Segment Start: Data to examine

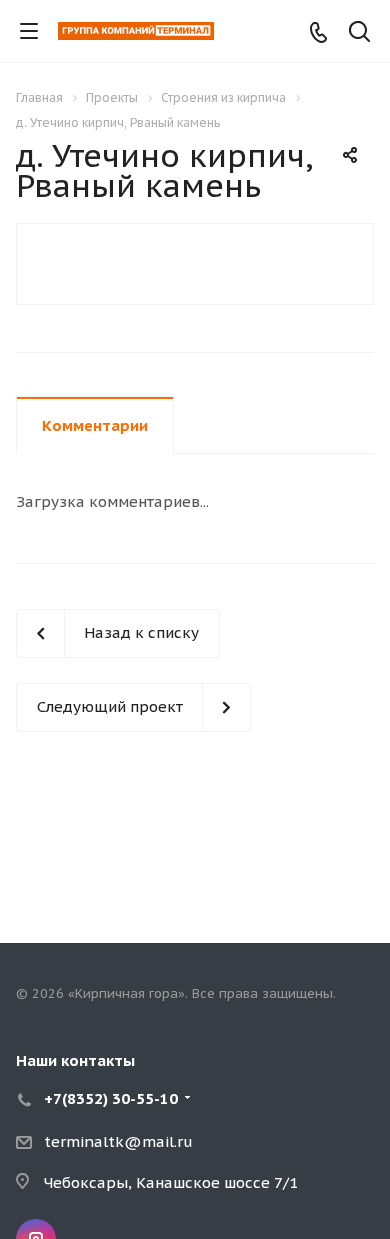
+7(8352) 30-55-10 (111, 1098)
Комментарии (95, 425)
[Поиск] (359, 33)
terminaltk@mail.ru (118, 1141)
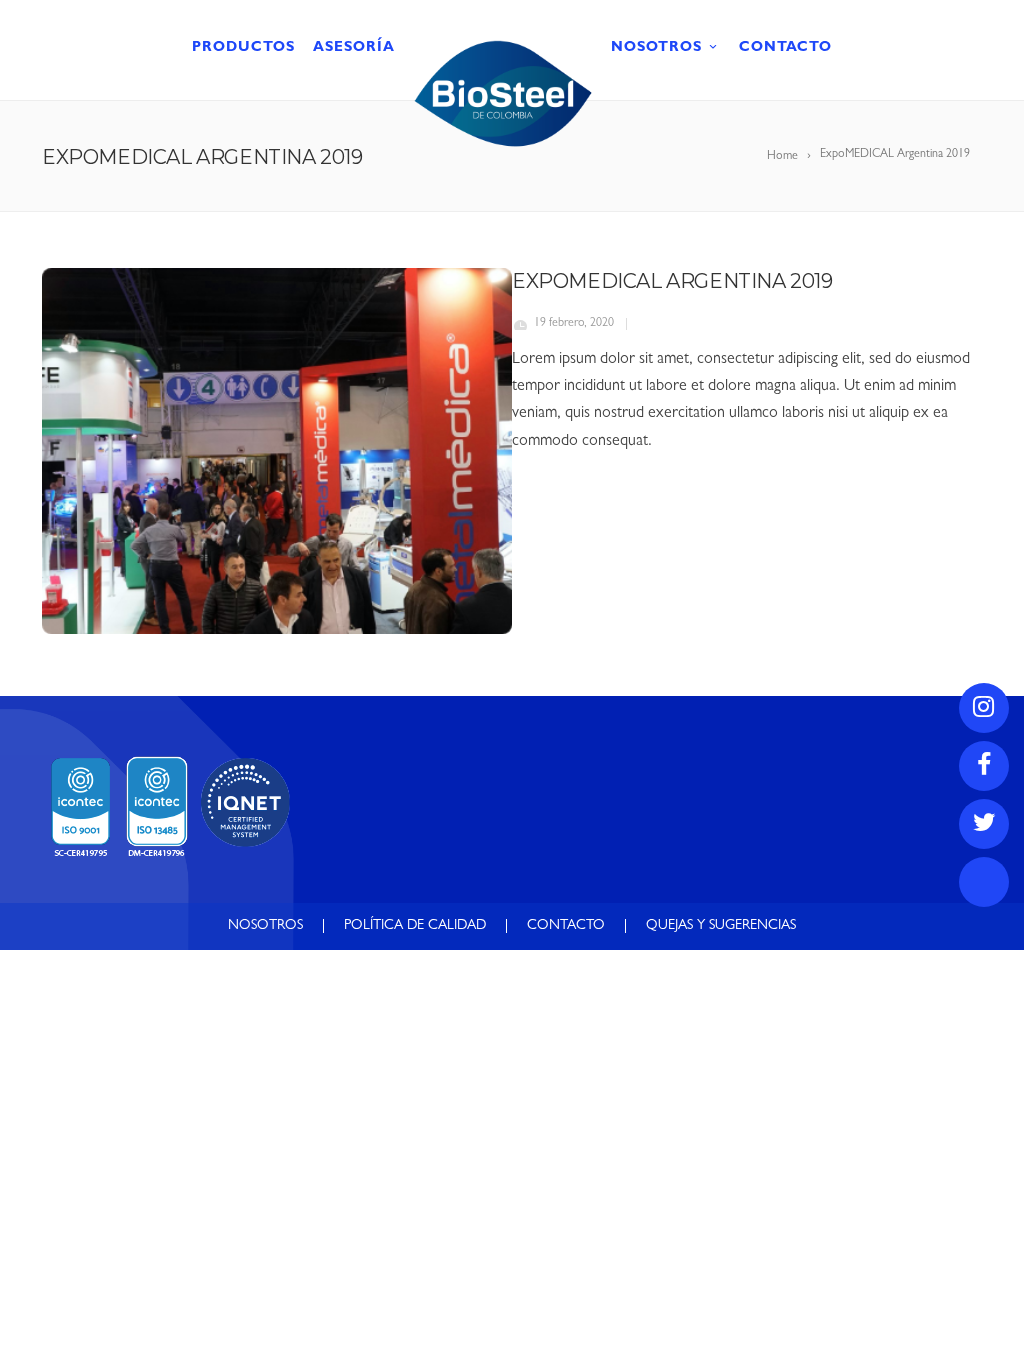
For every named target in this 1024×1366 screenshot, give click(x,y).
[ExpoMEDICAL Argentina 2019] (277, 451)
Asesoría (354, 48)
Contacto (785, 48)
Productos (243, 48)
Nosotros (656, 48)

Segment End: Data to examine
Segment Start: Data to examine

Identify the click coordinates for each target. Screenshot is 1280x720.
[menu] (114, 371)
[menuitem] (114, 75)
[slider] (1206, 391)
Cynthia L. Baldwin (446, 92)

Segment End: Data to examine

Action item:
Look above for the line with "30-55-10 (111, 1098)" and the line with "Nosotros (656, 48)", then copy them and all lines in between exactly as written, and only those, without any pictures.

Solution:
+7(8352) 30-55-10 (111, 1098)
Комментарии (95, 425)
[Поиск] (359, 33)
terminaltk@mail.ru (118, 1141)
For every named target in this 1024×1366 screenshot, give click(x,y).
[ExpoMEDICAL Argentina 2019] (277, 451)
Asesoría (354, 48)
Contacto (785, 48)
Productos (243, 48)
Nosotros (656, 48)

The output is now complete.